> WORK TO BE COMPLETED
Set down precisely the lines from the line with "Task: Click the 'Yaşam ve Kariyer' heading" through the end of the material, inclusive, and no pictures.

> INFORMATION PROVIDED
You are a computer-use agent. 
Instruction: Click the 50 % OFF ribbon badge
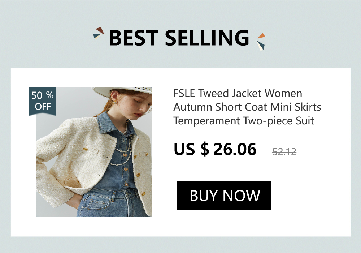[43, 101]
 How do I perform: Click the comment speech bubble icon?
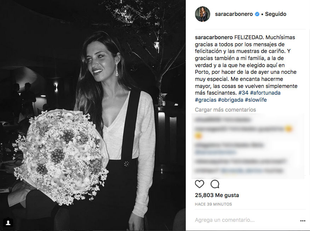(215, 184)
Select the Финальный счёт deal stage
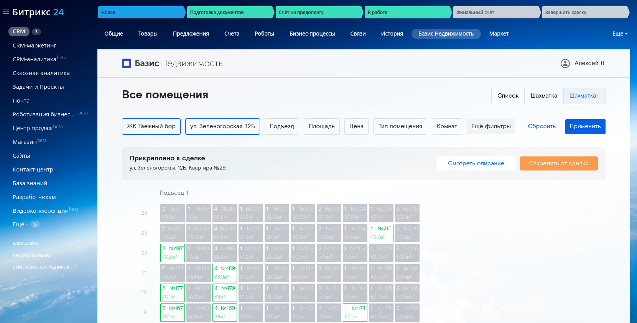 [x=496, y=12]
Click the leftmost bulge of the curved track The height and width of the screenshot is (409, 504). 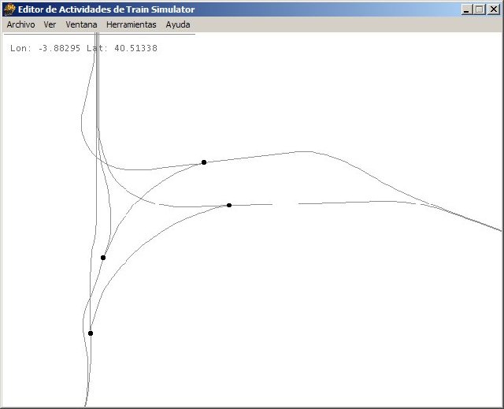tap(81, 122)
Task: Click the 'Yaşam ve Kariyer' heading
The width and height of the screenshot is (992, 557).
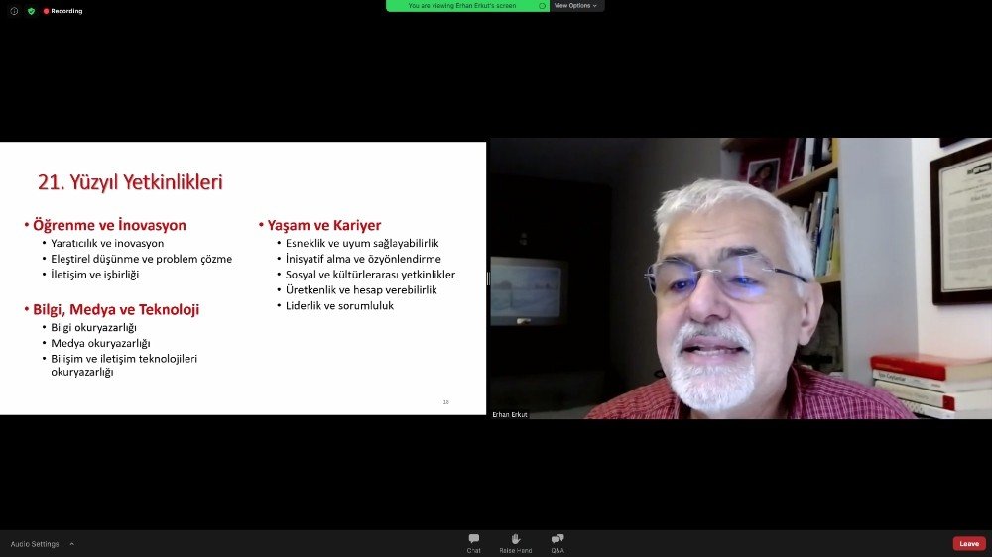Action: (323, 225)
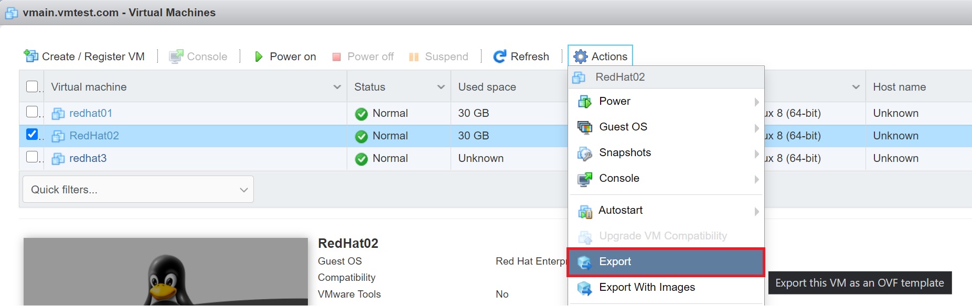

> TASK OUTPUT
Task: Click the 'Yaşam ve Kariyer' heading
The width and height of the screenshot is (992, 557).
Action: (323, 225)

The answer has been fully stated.